Márcio Custódio, dono da Locomotiva Discos
(Andre Lessa / Agencia DC NEWS)

IMPORTAÇÃO – De todos os discos e CDs disponíveis hoje na Locomotiva Discos, cerca de 30% são importados – mas já foi mais. Por ora, a maior parte dos itens são de gravadoras nacionais, mas também é possível garimpar raridades por lá, como discos dos Beatles e Led Zeppelin originais da ex-União das Repúblicas Socialistas Soviéticas (URSS). Sem garantia de vendas, Custódio sente dificuldade de abastecer demais as gôndolas com itens importados. “Consigo segurar o preço por no máximo dois meses, porque é realmente muito caro”, disse. O fornecedor estadunidense, inclusive, não é o mais maleável: só aceitam à vista. “Às vezes, vem um lote de importação, o pedido chega, retiramos com a empresa, que faz os trâmites burocráticos e pagamos R$ 40 mil à vista”. Não há espaço para arriscar.

O equilíbrio entre oferta e demanda, inclusive, interferiu na venda do disco mais procurado no ano passado pelos clientes da Locomotiva: o BRAT, da cantora pop britânica Charli XCX, lançado em junho de 2024. O “fenômeno”, como Márcio descreve, foi global, e chegou até a corrida presidencial dos Estados Unidos, em que a então candidata Kamala Harris adotou o verde abrasivo da capa do álbum e fonte arial desfocada em sua própria campanha. O mesmo verde pautou desfiles de moda. No final de 2024, o Dicionário Collins elegeu “brat” (pirralho, em português) como palavra do ano. O disco chegou à Locomotiva quatro meses depois do lançamento, em outubro, originalmente por R$ 350. “Foi o vinil que a gente mais vendeu no ano passado. E o CD também”, disse.

Para dar mais dinamismo a esse mercado, Márcio também organiza a Feira do Disco de Vinil & CDs, que acontece mensalmente. Nos eventos ele também afirma ter notado certo desânimo dos consumidores devido à alta dos preços. “Quando abrimos a loja, um álbum do Fugazi [banda punk] custava R$ 70. Hoje não sai por menos de R$ 200”. Apesar disso, há algo inabalável que sustenta o negócio: a paixão pela música em seus mais diferentes formatos. “Obviamente sou um colecionador de vinil e de CD, mas antes disso eu sou um amante da música.” E isso, inclusive, é o que norteia o pensamento de colegas de profissão, segundo Márcio. “É aquela coisa.
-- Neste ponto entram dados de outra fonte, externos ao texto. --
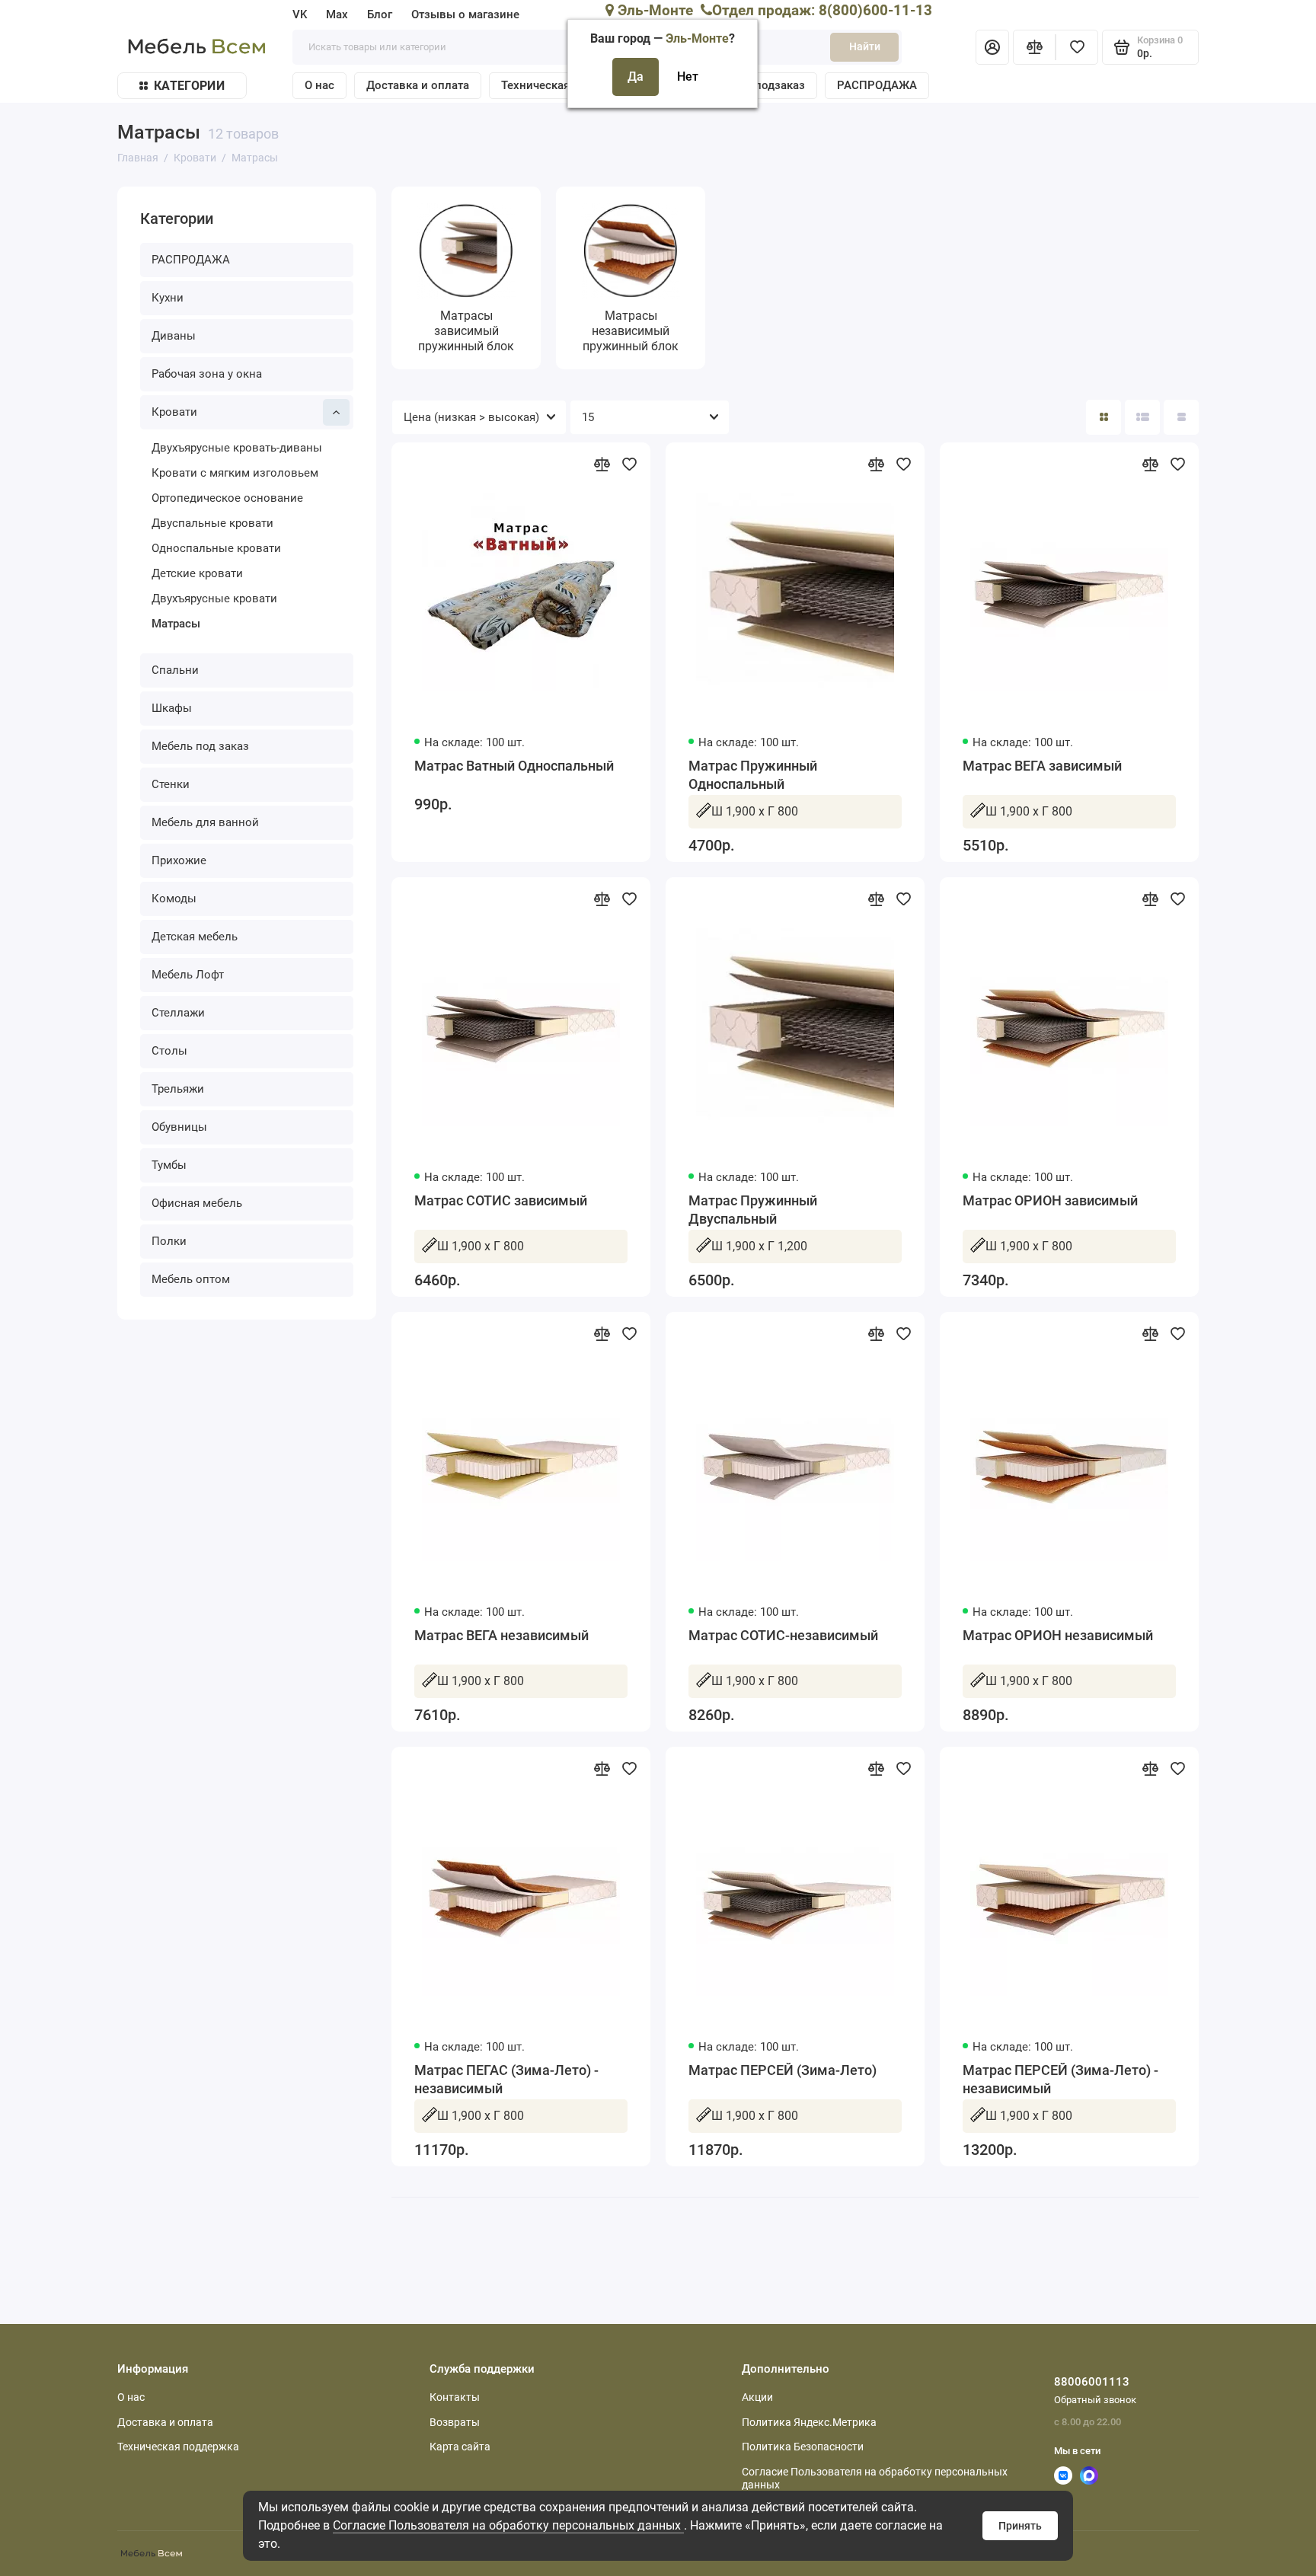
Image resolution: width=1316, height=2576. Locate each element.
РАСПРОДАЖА (877, 85)
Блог (379, 14)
Você tem que amar.”

VINIL
Feira do disco, ocorre todo mês na cidade de São Paulo.
(Andre Lessa / Agência DC News)

MERCADO – Ainda que os negócios na Locomotiva estejam mais devagar, a indústria fonográfica como um todo brasileira tem caminhado bem. Segundo o relatório Mercado Brasileiro de Música 2024, produzido pela Pró-Música Brasil Produtores Fonográficos Associados, divulgado em março deste ano, o streaming agora corresponde a 87,6% da receita total do mercado nacional, estando em seu oitavo ano de crescimento consecutivo. No todo, o setor movimentou R$ 3,48 bilhões em 2024, 21,7% mais que um ano antes. 

As vendas físicas de CDs e vinis representam 0,6% do market share, movimentando R$ 21 milhões em 2024, 31,5% mais que um ano antes e o maior patamar desde 2017. De acordo com a pesquisa, o vinil se consolidou como o formato físico mais comercializado no país, tendo faturado R$16 milhões, registrando assim alta de 45,6%. Trata-se de uma tendência global: as vendas dos tradicionais bolachões cresceram 4,6% no mundo pelo 18º ano consecutivo, conforme dados do IFPI Global Music Report. É uma informação importante, uma vez que, por mais que as vendas físicas tenham perdido espaço a partir do final dos anos 2000 com a popularização dos downloads e streamings, a comercialização de vinis hoje é maior (+4,6%) que a de CDs (-6,1%) na análise mundial.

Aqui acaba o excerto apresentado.